• **Exercise prompt**
Of all the lines below, return only those starting with the line holding "Select the Data Grid table icon" and going on through the line holding "Given: Click the empty", exactly as written.
***
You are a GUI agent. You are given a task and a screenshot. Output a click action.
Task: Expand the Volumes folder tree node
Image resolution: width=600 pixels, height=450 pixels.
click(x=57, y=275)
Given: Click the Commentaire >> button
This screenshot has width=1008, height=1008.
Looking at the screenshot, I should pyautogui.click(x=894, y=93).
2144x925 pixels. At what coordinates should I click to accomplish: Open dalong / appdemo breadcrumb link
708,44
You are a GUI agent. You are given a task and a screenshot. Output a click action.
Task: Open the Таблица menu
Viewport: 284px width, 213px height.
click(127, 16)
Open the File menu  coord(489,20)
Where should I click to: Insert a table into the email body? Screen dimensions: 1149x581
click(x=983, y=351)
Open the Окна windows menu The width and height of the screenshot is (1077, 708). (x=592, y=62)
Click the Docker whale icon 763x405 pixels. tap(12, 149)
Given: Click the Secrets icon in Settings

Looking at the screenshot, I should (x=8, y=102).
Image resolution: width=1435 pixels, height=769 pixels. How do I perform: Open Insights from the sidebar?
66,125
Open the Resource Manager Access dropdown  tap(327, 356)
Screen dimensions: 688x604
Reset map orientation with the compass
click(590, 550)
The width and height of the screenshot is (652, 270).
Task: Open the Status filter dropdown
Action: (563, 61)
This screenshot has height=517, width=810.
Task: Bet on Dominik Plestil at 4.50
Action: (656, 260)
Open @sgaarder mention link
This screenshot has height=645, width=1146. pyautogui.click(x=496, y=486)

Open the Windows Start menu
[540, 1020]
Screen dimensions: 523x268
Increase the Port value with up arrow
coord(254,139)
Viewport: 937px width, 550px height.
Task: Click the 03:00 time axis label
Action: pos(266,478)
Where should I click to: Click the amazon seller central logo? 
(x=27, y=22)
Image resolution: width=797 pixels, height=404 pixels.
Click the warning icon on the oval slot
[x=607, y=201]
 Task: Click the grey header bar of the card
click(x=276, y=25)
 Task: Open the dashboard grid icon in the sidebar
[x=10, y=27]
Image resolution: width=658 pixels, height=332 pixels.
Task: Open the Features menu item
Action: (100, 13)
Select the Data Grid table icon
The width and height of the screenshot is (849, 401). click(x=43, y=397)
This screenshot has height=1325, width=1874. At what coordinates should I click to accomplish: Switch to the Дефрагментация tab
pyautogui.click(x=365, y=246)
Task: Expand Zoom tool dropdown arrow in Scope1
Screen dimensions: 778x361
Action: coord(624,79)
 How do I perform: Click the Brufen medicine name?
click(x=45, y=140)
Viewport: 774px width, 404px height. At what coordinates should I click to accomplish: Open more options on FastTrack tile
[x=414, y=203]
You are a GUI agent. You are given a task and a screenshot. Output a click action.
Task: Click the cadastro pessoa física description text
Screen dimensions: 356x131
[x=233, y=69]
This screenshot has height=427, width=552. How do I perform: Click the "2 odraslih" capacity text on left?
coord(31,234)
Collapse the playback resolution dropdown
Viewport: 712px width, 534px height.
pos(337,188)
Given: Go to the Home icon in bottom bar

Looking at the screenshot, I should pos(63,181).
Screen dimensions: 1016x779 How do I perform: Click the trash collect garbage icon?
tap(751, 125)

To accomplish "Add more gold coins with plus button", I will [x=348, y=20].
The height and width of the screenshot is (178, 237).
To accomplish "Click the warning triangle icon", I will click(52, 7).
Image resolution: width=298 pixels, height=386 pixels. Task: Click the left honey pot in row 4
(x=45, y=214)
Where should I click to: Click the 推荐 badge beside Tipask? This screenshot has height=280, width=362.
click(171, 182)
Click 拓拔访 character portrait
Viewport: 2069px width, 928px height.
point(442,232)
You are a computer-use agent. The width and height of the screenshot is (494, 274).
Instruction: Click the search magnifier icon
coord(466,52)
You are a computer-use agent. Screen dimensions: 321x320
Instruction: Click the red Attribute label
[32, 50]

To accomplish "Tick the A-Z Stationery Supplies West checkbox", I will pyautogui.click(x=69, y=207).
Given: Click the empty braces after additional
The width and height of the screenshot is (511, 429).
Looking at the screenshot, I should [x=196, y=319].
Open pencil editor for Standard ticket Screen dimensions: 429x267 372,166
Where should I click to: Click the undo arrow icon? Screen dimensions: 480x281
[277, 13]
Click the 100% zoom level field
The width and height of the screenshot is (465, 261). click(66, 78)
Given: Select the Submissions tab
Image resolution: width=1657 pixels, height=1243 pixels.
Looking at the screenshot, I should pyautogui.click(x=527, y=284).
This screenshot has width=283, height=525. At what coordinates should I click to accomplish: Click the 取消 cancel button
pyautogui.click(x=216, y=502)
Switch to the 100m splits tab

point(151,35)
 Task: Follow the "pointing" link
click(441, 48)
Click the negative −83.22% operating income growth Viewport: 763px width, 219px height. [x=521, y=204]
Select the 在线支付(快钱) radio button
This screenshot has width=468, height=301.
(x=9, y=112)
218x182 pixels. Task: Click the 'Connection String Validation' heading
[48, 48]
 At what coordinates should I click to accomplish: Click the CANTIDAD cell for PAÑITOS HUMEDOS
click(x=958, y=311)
***
• **The answer**
Select the Data Grid table icon
The width and height of the screenshot is (849, 401). click(x=43, y=397)
This screenshot has height=1325, width=1874. At what coordinates should I click to accomplish: Switch to the Дефрагментация tab
pyautogui.click(x=365, y=246)
Task: Expand Zoom tool dropdown arrow in Scope1
Screen dimensions: 778x361
Action: coord(624,79)
 How do I perform: Click the Brufen medicine name?
click(x=45, y=140)
Viewport: 774px width, 404px height. At what coordinates should I click to accomplish: Open more options on FastTrack tile
[x=414, y=203]
You are a GUI agent. You are given a task and a screenshot. Output a click action.
Task: Click the cadastro pessoa física description text
Screen dimensions: 356x131
[x=233, y=69]
This screenshot has height=427, width=552. How do I perform: Click the "2 odraslih" capacity text on left?
coord(31,234)
Collapse the playback resolution dropdown
Viewport: 712px width, 534px height.
pos(337,188)
Given: Go to the Home icon in bottom bar

Looking at the screenshot, I should pos(63,181).
Screen dimensions: 1016x779 How do I perform: Click the trash collect garbage icon?
tap(751, 125)

To accomplish "Add more gold coins with plus button", I will [x=348, y=20].
The height and width of the screenshot is (178, 237).
To accomplish "Click the warning triangle icon", I will click(52, 7).
Image resolution: width=298 pixels, height=386 pixels. Task: Click the left honey pot in row 4
(x=45, y=214)
Where should I click to: Click the 推荐 badge beside Tipask? This screenshot has height=280, width=362.
click(171, 182)
Click 拓拔访 character portrait
Viewport: 2069px width, 928px height.
point(442,232)
You are a computer-use agent. The width and height of the screenshot is (494, 274).
Instruction: Click the search magnifier icon
coord(466,52)
You are a computer-use agent. Screen dimensions: 321x320
Instruction: Click the red Attribute label
[32, 50]

To accomplish "Tick the A-Z Stationery Supplies West checkbox", I will pyautogui.click(x=69, y=207).
Given: Click the empty braces after additional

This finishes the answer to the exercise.